08) Episode 103: “Louie Moves Uptown” (Aired: 01/22/83)
Louie tries to get approved by the tenants’ board in a swanky co-op apartment.
Written by David Lloyd | Directed by Michael Zinberg
Penny Marshall, then starring in the final season of Laverne & Shirley, guest stars as herself in this amusing episode that features an utterly New York premise: Louie’s attempts to get approved by the snobby tenants’ board in a ritzy co-op apartment. While the scene with Marshall is filled with laughs (especially when she explains the silly stuff she has to do on her series), her presence in this episode is simply to raise the stakes; if Marshall can’t get approved for the building, how in the world is Louie DePalma going to get accepted? The answer to this question, because he does indeed make it into the building, is amusing and unanticipated, as the board’s racism is put in conflict with their desire to spite Alex (who, naturally, has accompanied Louie) for his indignation. It’s very funny, and though broad, welcomingly so!

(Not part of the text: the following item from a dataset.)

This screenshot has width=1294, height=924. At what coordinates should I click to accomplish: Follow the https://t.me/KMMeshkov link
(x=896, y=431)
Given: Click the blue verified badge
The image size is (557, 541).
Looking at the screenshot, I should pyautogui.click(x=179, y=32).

09) Episode 112: “Jim’s Mario’s” (Aired: 05/18/83)
Jim uses some of his inheritance to buy Mario’s.
Written by Ken Estin & Sam Simon | Directed by Danny DeVito
Among the show’s funniest, I’ve seen this fan favorite lambasted by others for being too “sitcomy” and lacking sound logic. To those who feel that way, I would argue that the show has broken with logic for the sake of comedy several times in the past, and as long as the results are worthwhile (i.e. really funny), it can generally be excused. Personally, I have no problem defending this episode as I don’t anticipate a lot of logic in stories thrown to Jim, and am thus able to enjoy the generous helping of laughs. Incidentally, this episode, the third of three directed by DeVito, features a musical sequence with Alex (singing “Ebb Tide” and “Lazy River”) that is edited out of the DVD’s due to the non-acquisition of the music licensing rights. Would love to see the complete version released, especially since, as noted above, this is one of the best.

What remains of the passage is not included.